Двадцать возов капусты, весь двор завален: бело-зеленая гора, рубить-не-перерубить. Василь-Василич заправляет одним корытом, другим — я с Горкиным. Корыта из толстых досок, огромные, десять сечек с каждого боку рубят, весело слушать туканье, — как пляшут. В том корыте серую капусту рубят, а в нашем — белую. Туда отбирают кочни позеленей, сдают зеленые листья с нашей, а в наше корыто кидают беленькую, «молочную». Называют — «хозяйское корыто». Я шепчу Горкину — «а им почему зеленую?». Он ухмыляется на меня:
— Зна-ю, чего ты думаешь… Обиды тут нет, косатик. Ваша послаще будет, а мы покрепчей любим, с горчинкой, куда вкусней… и как заквасится, у ней и дух пронзей… самая знаменитая капуста наша, серячок-то.

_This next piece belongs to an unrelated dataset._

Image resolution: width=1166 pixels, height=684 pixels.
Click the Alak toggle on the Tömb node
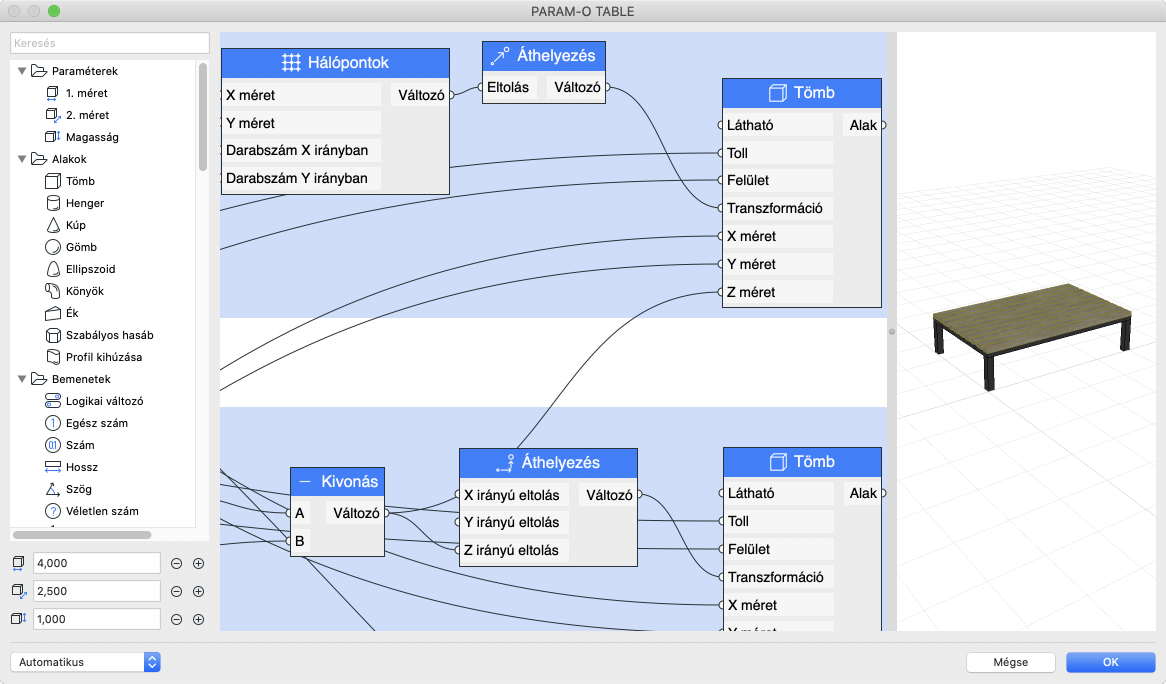click(862, 125)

Все надо по порядку. Сперва обсекают «сочень», валят в корыто кочни, а самое «сердечко» в корыто не бросают, в артель идет. Когда ссекают — будто сочно распарывают что-то, совсем живое. Как наполнится полкорыта, Горкин крестится и велит:
— С Богом… зачинай, робятки!
Начинается сочное шипенье, будто по снегу рубят, — так жвакает. А потом — туп-туп-туп… тупы-туки… тупы-туки… — двадцать да двадцать сечек! Молча: нельзя запеть. И Горкин не запретил бы, пригодную какую песню, — любит работу с песнями, — да только нельзя запеть, «духу не выдержать». Денис — сильный, и он не может. Глупая Маша шутит: «спой ты хоть про капусту, в кармане, мол, пусто!..» А Денис ей: «а ты косила?» — «Ну, косила, ложкой в рот носила!» Совсем непонятный разговор. — «А что тебе, косила, тебя не спросила!» — «А вот то, знала бы: что косить — что капусту рубить, — не спеть». А она все свое: «пьют только под капусту!» Горкин даже остановил: «чисто ты червь капустный, тебя не оберешь».
— Годи, робята…
Горкин черпает из корыта, трясет в горсти: мелко, ровно, капустинка-то к капустнике. Опять начинают сечку, хряпают звонко кочерыжки. Горкин мне выбирает самые кончики от хряпки: надавишь зубом — так и отскочит звонко, как сахарок. Приятно смотреть, как хряпают. У молодых, у Маши, у Дениса — зубы белые-белые, как кочерыжки, и будто прикусывают сахар, будто и зубы у них из кочерыжки. Редиской пахнет. Швыряются кочерыжками — объелись. Веселая — капуста эта! Ссыпают в кадки, перестилают солью. Горкин молитву шепчет… — про «жертву радования»?..
В канун Покрова, после обеда, — самая большая радость, третья: мочат антоновку.